After long talks in Moscow with President Vladimir Putin and his foreign minister Sergei Lavrov, US secretary of state John Kerry said Russia and the US would join forces in pursuit of their “very significant common interests” in ending the bloodshed in Syria.
“What I think is significant is that we are here to say that we are going to co-operate . . . The alternative is that Syria heads closer to an abyss, if not over the abyss and into chaos,” Mr Kerry said.

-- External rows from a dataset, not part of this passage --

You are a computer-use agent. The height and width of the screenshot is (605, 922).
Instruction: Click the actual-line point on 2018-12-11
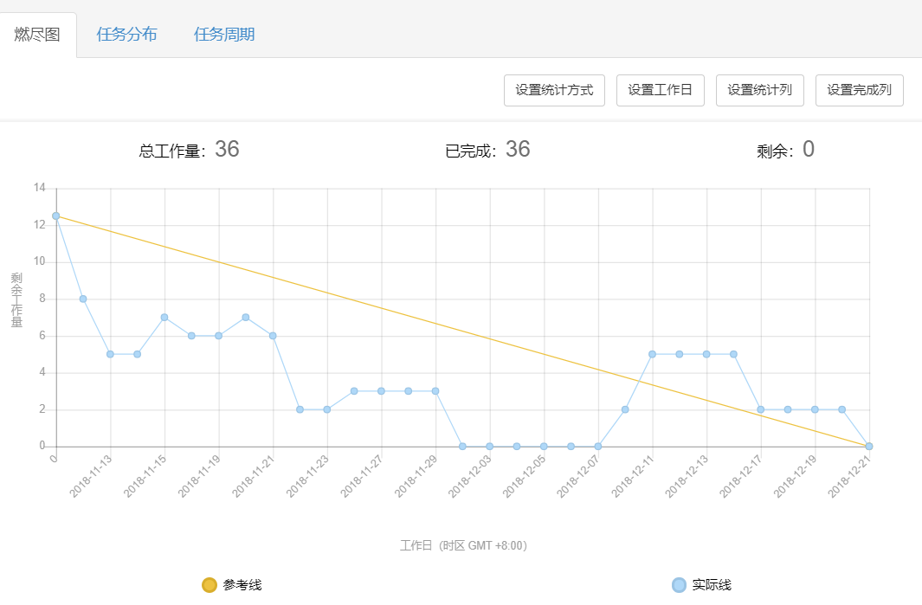pyautogui.click(x=652, y=354)
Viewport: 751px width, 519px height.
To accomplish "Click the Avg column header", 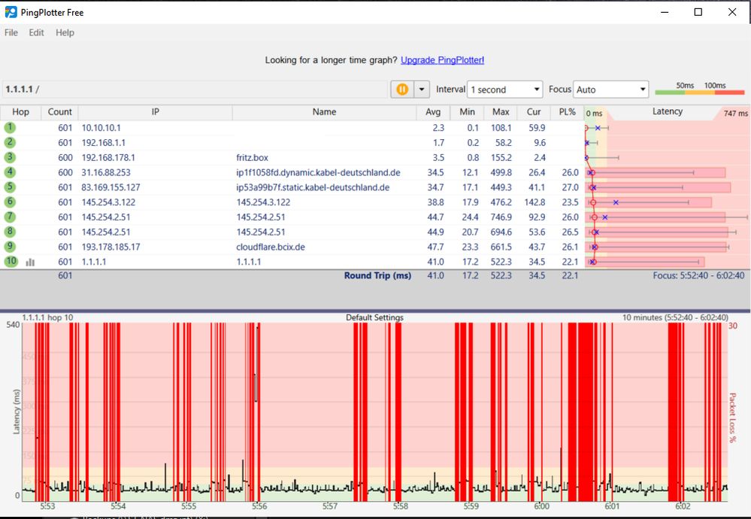I will (x=432, y=112).
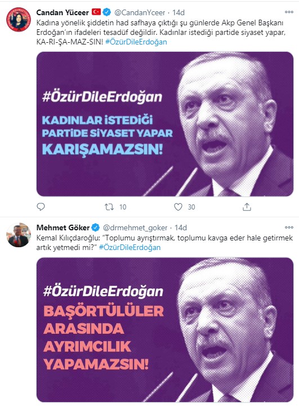The image size is (299, 406).
Task: Click the verified badge next to Mehmet Göker
Action: click(x=96, y=227)
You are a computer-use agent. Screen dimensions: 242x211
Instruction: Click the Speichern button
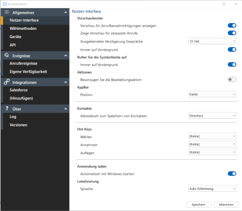[x=198, y=204]
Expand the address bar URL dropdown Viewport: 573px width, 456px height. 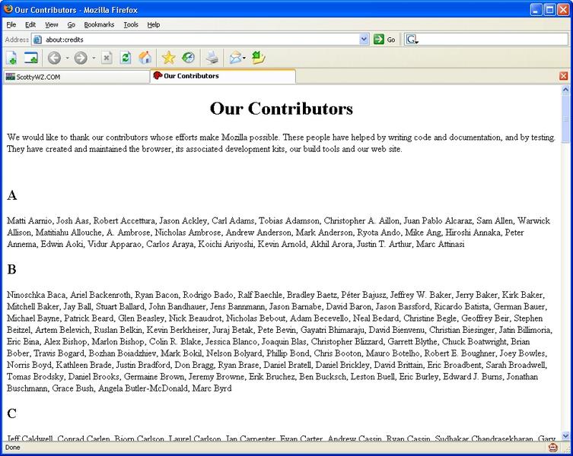coord(364,40)
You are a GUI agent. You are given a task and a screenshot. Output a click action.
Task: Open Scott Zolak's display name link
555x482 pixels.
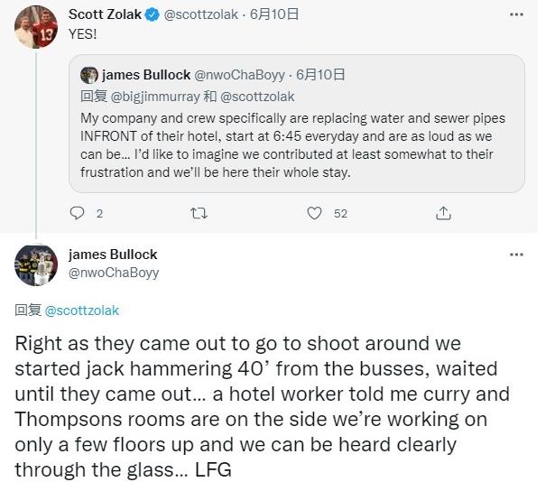[x=105, y=15]
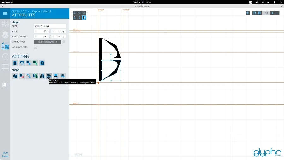284x160 pixels.
Task: Choose the new rectangle shape tool
Action: click(x=75, y=13)
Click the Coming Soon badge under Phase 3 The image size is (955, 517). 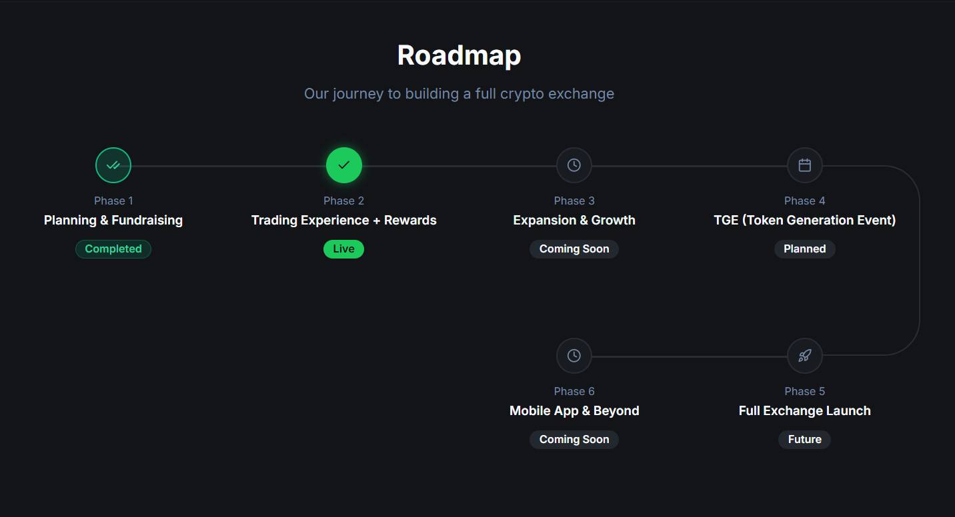[574, 249]
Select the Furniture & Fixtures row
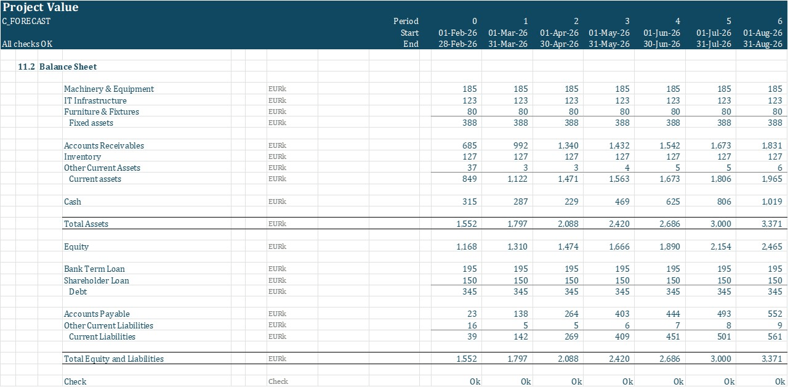 (x=101, y=112)
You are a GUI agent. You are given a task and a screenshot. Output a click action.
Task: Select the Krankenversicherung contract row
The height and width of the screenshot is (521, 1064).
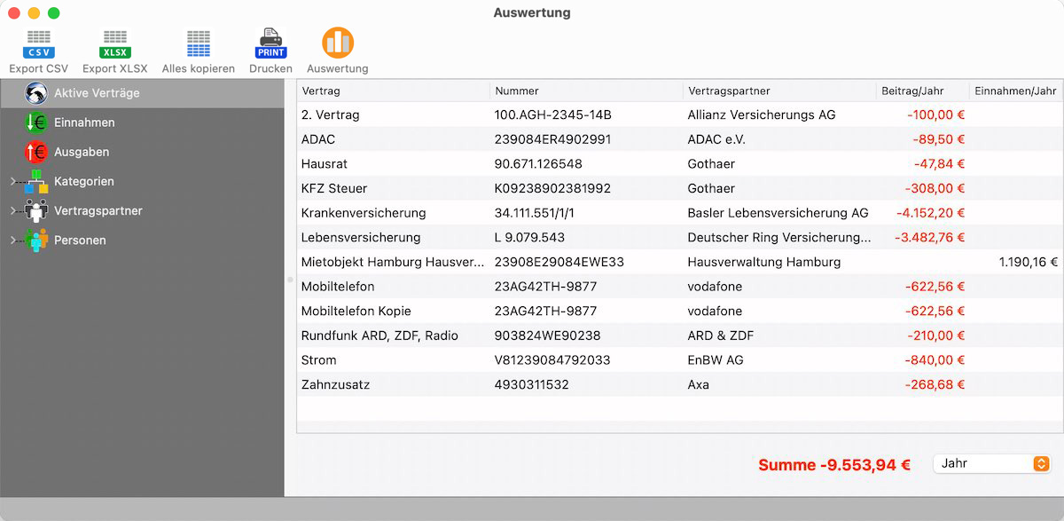(x=680, y=213)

Washington has until now backed rebel demands that Assad’s regime play no part in negotiations to form a transitional government for Syria, while Russia has accused the West of pushing for regime change in Syria and has blocked UN resolutions targeting Assad, a long-time Kremlin ally and buyer of its weapons.
Distance from Assad
Apparently distancing Russia from Assad, Mr Lavrov insisted his country was “not interested in the fate of certain persons, we are interested in the fate of the Syrian people.”

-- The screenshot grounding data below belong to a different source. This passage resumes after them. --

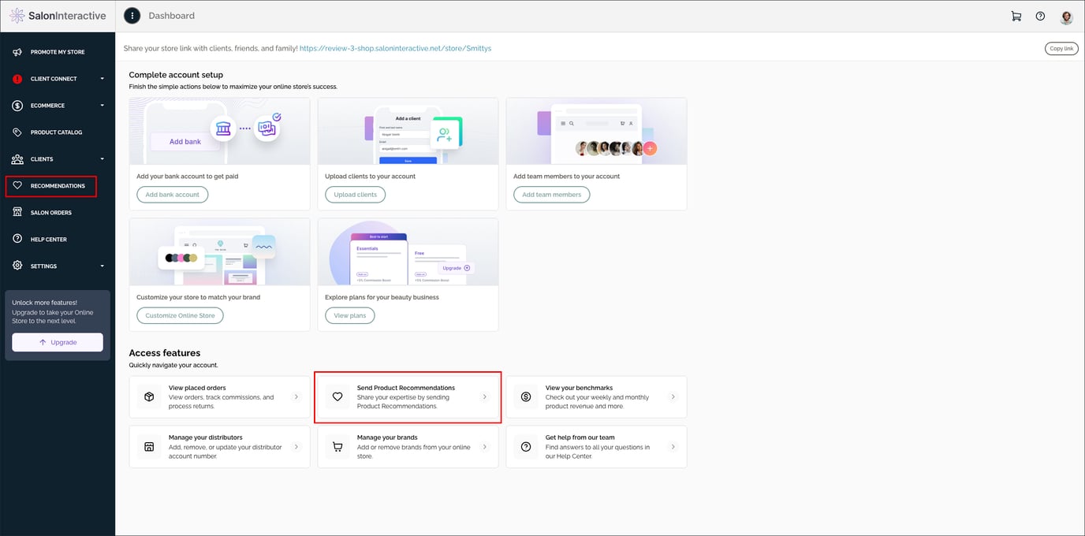Click the Help Center question mark icon
The height and width of the screenshot is (536, 1085).
coord(17,239)
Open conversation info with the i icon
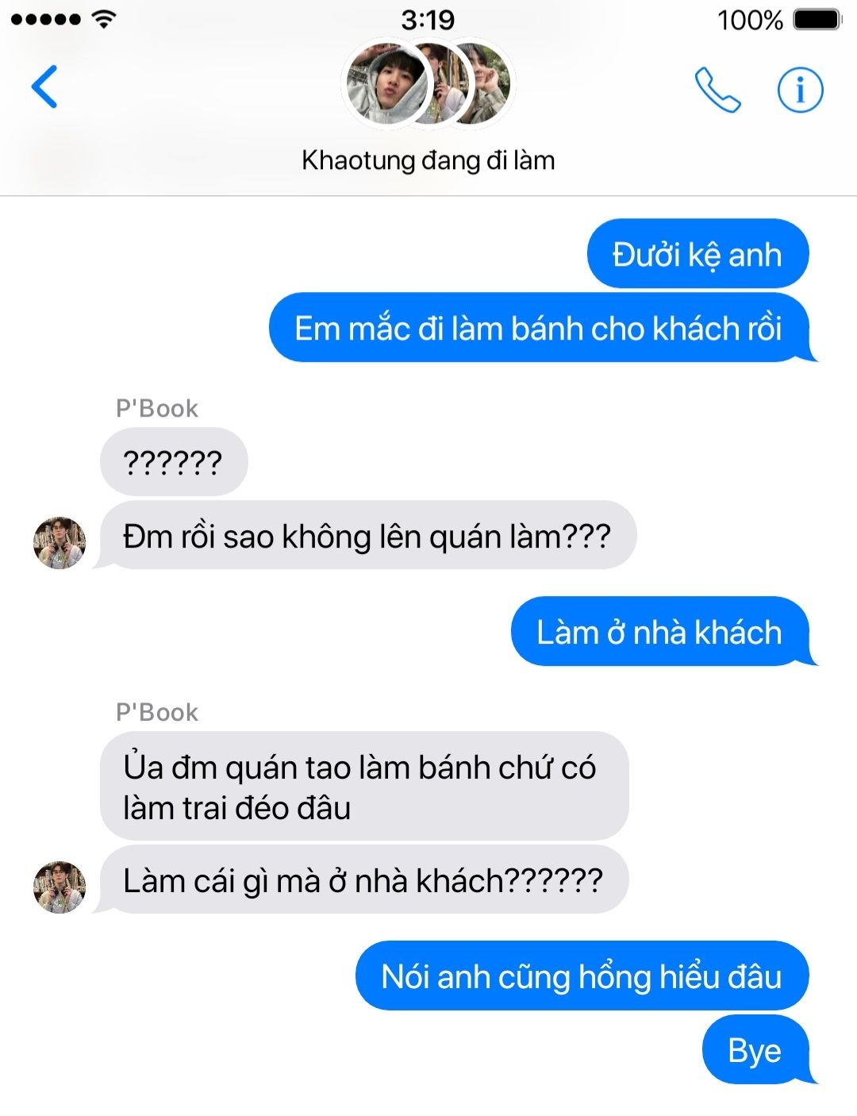 pyautogui.click(x=799, y=90)
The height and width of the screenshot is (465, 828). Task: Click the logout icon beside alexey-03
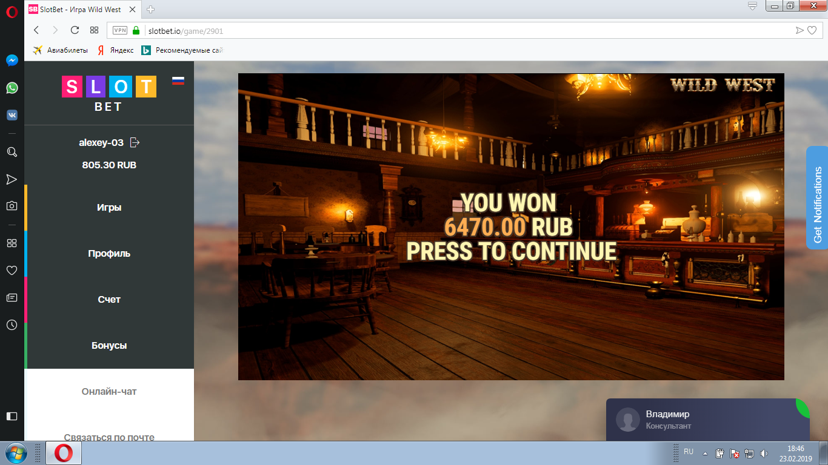point(135,143)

“The task now is to convince the government and all the opposition groups . . . to sit at the negotiating table,” he added, revealing that Washington and Moscow aimed to arrange a peace conference on Syria as soon as possible, perhaps this month. They did not say where it would be held.
Mr Kerry and Mr Lavrov said they hoped the communiqué agreed last year would form the basis of the new talks. Those Geneva negotiations ended with a call to all parties to cease violence and participate in a Syrian-led political process to create a transitional government, but did not spell out Assad’s future role.

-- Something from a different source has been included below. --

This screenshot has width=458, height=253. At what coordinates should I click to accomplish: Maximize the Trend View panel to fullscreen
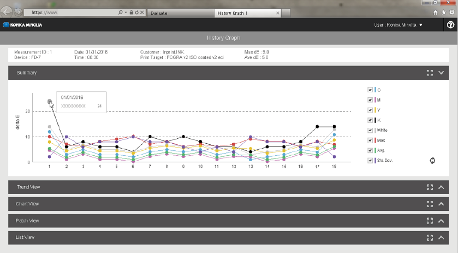tap(430, 187)
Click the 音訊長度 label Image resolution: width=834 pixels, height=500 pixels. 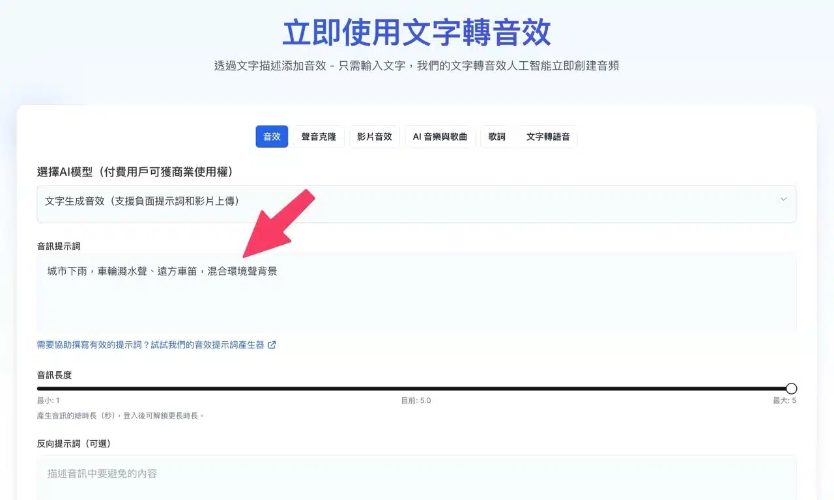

Since then, however, diplomacy has foundered and fighting has only intensified.
Lakhdar Brahimi, an envoy to Syria for the UN and Arab League, said the US-Russia agreement was “the first hopeful news” about Syria “in a very long time”.
“The statements made in Moscow constitute a very significant first step forward. It is nevertheless only a first step,” Mr Brahimi added.
Michael Mann, a spokesman for EU foreign policy chief Catherine Ashton, said Brussels was “very satisfied” with the Moscow accord and “stands ready to assist in any way possible”.
Syria’s main opposition group struck a cautious note, however, insisting that Assad and allies must leave power as part of a deal to end the fighting.
“The National Coalition welcomes all international efforts which call for a political solution to achieve the aspirations of the Syrian people and their hope for a democratic state, so long as they begin with the departure of Bashar al-Assad and his regime,” the group said in a statement.
One National Coalition member, Ahmed Ramadan, added: “Syrians are worried that the United States is advancing its own interests with Russia using the blood and suffering of the Syrian people.”